These tablets—not the convertible laptops of the past decade, but real single-pane slate-like ones—are in various stages of development, and have various operating systems. You have your iPad, JooJoo, a bunch of Android tablets, HP's slate, the as-yet-unseen Chrome OS tablets, the equally mysterious Courier, and the Microsoft-partner tablets that currently run a reasonably full version of Windows 7. You can easily categorize nearly all of these into two basic design philosophies: The iPad and Android tablets come from platforms originally designed with smartphones in mind; the Windows 7 tablets fully embrace the traditional desktop-metaphor OS; the Chrome OS and JooJoo strip out most of the desktop, leaving—perhaps awkwardly—just the browser.
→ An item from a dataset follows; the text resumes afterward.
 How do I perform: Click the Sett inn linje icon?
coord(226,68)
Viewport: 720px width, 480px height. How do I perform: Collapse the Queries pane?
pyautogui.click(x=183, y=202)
But what about the Courier? If there is such a thing as a "third" option, it's what Microsoft dreamed up over the last year. Microsoft, already has its fingers in both ends of the pie, but Courier represents a truly different envisioning. Could the tablet that we've really been waiting for come from Redmond? Maybe, but at the moment the fate of Courier isn't clear at all.

Making Phones Bigger

First you have the method of taking a phone interface and making it bigger. That's the iPad, the Android tablets and, in some modes, Lenovo's Ideapad U1. Android tablets are basically doing an upscaling of the base Android interface, whereas the iPad also makes customized first-party apps to take advantage of the increased screen space. Both can theoretically run all the apps their little brothers can. Lenovo is also doing something very similar by creating a completely customized ground-up OS that's sorta widget-based, which is basically a smartphone in everything but name. (When docked, the U1 tablet becomes a screen for a Windows computer, but that's another story.)

So far, going up from a phone OS seems to be the better bet, compared to simplifying a desktop-style OS. But the phone experience is far from perfect.

When you work off of a smartphone base, you theoretically already have the touch interface locked in, because Android, iPhone, Palm and other smartphones now eschew the skinny stylus for your fat finger. It's a more natural pointing device for a tablet, since you can hold the device in one hand while pointing at it with the other. If you were to use a stylus, you'd have to grip the tablet with your forearm, like a watermelon or a baby, in order to provide a stable enough surface to press down upon with a pen.

Also, because you're working with a phone-up methodology, you get to sell a tablet relatively cheap by using high-end phone parts rather than low-end netbook parts. For example, you have Android tablets that are made from ARM processors and Nvidia Tegra graphics, which are basically meant to run high-end phones. Then there's the Apple A4 processor, which is also ARM-based.

So for these manufacturers, they already have the type of modularized applications with minimal multitasking (in Apple's case, basically none) that can run decently well on low-powered hardware. Plus, this type of system requirements basically guarantees that you'll have a better battery life than the alternative.

Jesus already sung much of the praises of this approach when he correctly surmised that the iPad would have this style of operating system. But what about the negatives?

If you're building a tablet from a phone OS, you would fail to have a completely stand-alone device, in the sense that a laptop is completely standalone. You couldn't have file access to dump photos, video and other media onto, you'd have to sync it to something else once in a while to get everything you need. And you have to go through a marketplace instead of installing stuff like a computer.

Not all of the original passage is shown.